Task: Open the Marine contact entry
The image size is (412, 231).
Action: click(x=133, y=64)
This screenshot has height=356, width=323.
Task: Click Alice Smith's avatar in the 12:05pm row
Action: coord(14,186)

==*==

What you need to do
Rewrite the rows above, swapping "contact entry" for "profile card" and leaving everything else unchanged.

Result of this task
Task: Open the Marine profile card
The image size is (412, 231).
Action: click(x=133, y=64)
This screenshot has height=356, width=323.
Task: Click Alice Smith's avatar in the 12:05pm row
Action: coord(14,186)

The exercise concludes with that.